With President-Elect Obama’s announcement that he will establish an “Apollo Project” to develop a Green Economy, there is no doubt that “the Green Technology train has left the station.” Indisputably, investors will start to invest heavily in companies that appear to possess commericializable Green Technology that will enter the marketplace as the US embraces the Green Economy and develops the necessary infrastructure to make this happen. Before staking a claim to one or more of these companies, however, investors should understand whether existing patent rights owned by third parties could undermine the investment potential of even the most promising Green Technology innovators.
Anyone seeking to capitalize on the Green Economy and its attendant Green Technology must recognize a fundamental reality of US patent law: in granting a patent, the Patent Office cares only that an invention is useful, novel and nonobvious. Significantly–and this is the rub for investors in Green Technology companies–the Patent Office cares not a wit that an invention has commercial significance either today or in the future. As a result, many patents exist today for inventions that did not possess commercial viability when the patent issued, but that cover Green Technology that today may be on the cusp of commericialization. The owners of such patents can (and quite likely will) enforce their rights against those companies that successfully introduce that same Green Technology into the marketplace. Put simply, investors in Green Technology innovators must be hyper-diligent to ensure that inventors who had the same idea but could not commercialize that technology do not derail their commercial plans.A salient and well-known example of an inventor extracting a patent toll from a successful innovator is found in the infamous NTP vs. Research in Motion (“RIM”) patent litigation. In this case, NTP acquired patents issued in the early 1990’s to email technology for use on mobile devices. The inventor of the NTP-owned patents never commercialized the patented technology and the patents issued several years before RIM introduced the technology into its BlackBerry(r) device. Nonetheless, after several years of contentious litigation, RIM settled with NTP for over $600 million. The huge settlement was bad enough, but RIM also suffered from loss of market share due to the uncertainty resulting from the litigation, which certainly led to significant additional financial loss. No doubt investors in RIM would have liked to know about the NTP-owned patents prior to making their investments in this mobile email innovator.

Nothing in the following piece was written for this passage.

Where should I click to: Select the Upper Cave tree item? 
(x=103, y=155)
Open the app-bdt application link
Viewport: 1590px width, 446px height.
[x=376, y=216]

Many people reference the NTP vs. RIM case using the term “patent troll litigation.” However, it would likely be wrong to characterize the owners of patents to not-yet-commercialized Green Technology with the pejorative “patent troll.” Many reasons can be present for such patented inventions having failed to be successfully commercialized, not the least of which is that a market simply may not have existed at the time the patent covering the technology issued. In the US, however, any inventor owning a patent possesses superior rights to the patented technology over one who successfully commercializes that same technology. In short, inventors’ US patent rights trump those of innovators. (Note that this rule differs in some oher countries, where the patent laws require compulsory licenses from the patentee to those seeking to commercialize the patented technology.)
So what does all this mean for those who seek to capitalize on the emerging Green Economy by investing in innovative Green Technology companies? At a minimum, Green Technology investors must endeavor not to focus solely on the viability of the technology itself such that they fail to determine whether another party owns superior rights to that technology. To this end, Green Technology investors must obtain Freedom to Operate opinions, which will inform them whether the technology of interest is covered by a third party’s patent rights. While this may seem like an obvious step when vetting a new Green Technology investment, I am nonetheless repeatedly surprised that even sophisticated VC’s and private equity investors fail to conduct the most basic of Freedom to Operate analyses before moving forward with an investment decision in a technology company.
A Freedom to Operate analysis should only be the first step when investing in a potentially commercializable Green Technology company, however. An investor must also conduct what I call a “Permission to Innovate” analysis. A Permission to Innovate analysis tells the investor whether any third party patents exist that are close to the likely development and commercialization path of the relevant Green Technology. A knowledge of such closeness is critical to know when a technology is yet-to-be commercialized because an innovator must be able to develop technology freely in response to market forces. A Permission to Innovate analysis will provide the investor with knowledge of whether the area of Green Technology in which she seeks to invest is crowded with third party patents that could limit the freedom of a Green Technology company to innovate in the future.
Many investors will see the emerging US Green Economy to constitute a possible “gold mine” and will rush to stake a claim. Nonetheless, investors would be well-served by realizing that good Green Technology ideas have been in existence for many years, and many of these ideas are covered by US patents. Investment success may hinge on knowledge of such pre-existing patent rights to ensure that a company’s commercialization of promising new technology is not restricted by the person who first invented and patented that technology. As such, I believe it is critical for Green Technology investors to develop substantive patent knowledge of the relevant patent landscape prior to joining the Green Technology “gold rush.”